Assurément, il y a de l’exagération à dire que l’oiseau remonte jusqu’au niveau d’où il est parti, sans faire d’effort actif ; la résistance de l’air doit éteindre une partie de la force qui a été acquise pendant la chute et qui doit se transformer en remontée. On voit cependant que le phénomène de la ressource est bien constaté par les observateurs, et qu’il a été considéré par eux comme un acte en quelque sorte passif dans lequel l’oiseau n’a pas à dépenser de force musculaire.

Le planement présente dans certains cas une grande analogie avec les phénomènes décrits précédemment. Lorsque certains oiseaux, les pigeons par exemple, ont parcouru une certaine distance en ballant des ailes, on les voit suspendre tout battement pendant une ou plusieurs secondes, et glisser sur l’air, soit horizontalement, soit en s’abaissant ou en s’élevant. Le planement descendant est celui qui présente la plus longue durée ; en effet, ce n’est qu’une chute extrêmement ralentie, mais dans laquelle la pesanteur entretient le mouvement, tandis qu’elle le ralentit dans le planement horizontal ou ascendant.

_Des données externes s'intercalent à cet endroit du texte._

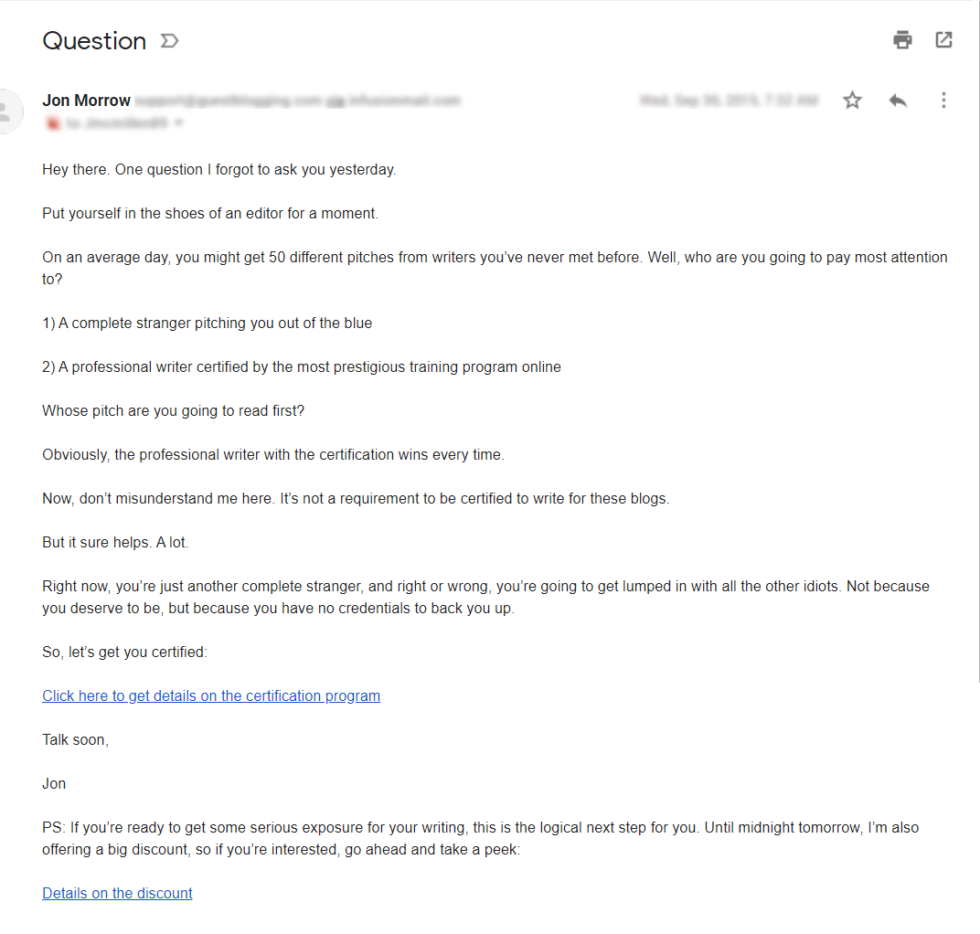
Task: Star this message from Jon Morrow
Action: coord(852,100)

Dans ces deux dernières formes, l’aile, plus ou moins obliquement dirigée, prend son point d’appui sur l’air, comme ce jouet d’enfant que l’on appelle le cerf-volant ; avec celte différence que la vitesse est imprimée au cerf-volant par la traction exercée sur la ficelle .lorsque l’air est calme, tandis que l’oiseau utilise dans le planement une vitesse qu’il a acquise, soit par une chute oblique, soit par des coups d’ailes préalables.

J’ai déjà dit que les observateurs avaient admis que certains oiseaux qu’ils appellent voiliers pouvaient, par la seule action du vent ; se soutenir et se diriger dans l’air. Celle théorie a toute l’apparence d’un paradoxe ; on ne comprend pas en effet que l’oiseau, immobile dans le vent, ne subisse pas l’entraînement de l’air sur lequel il glisse.

Si les passades ou les planements qu’il exécute peuvent le porter parfois en sens contraire de la direction du vent, ce ne sont que des effets passagers compensés à un autre instant par un entraînement plus rapide.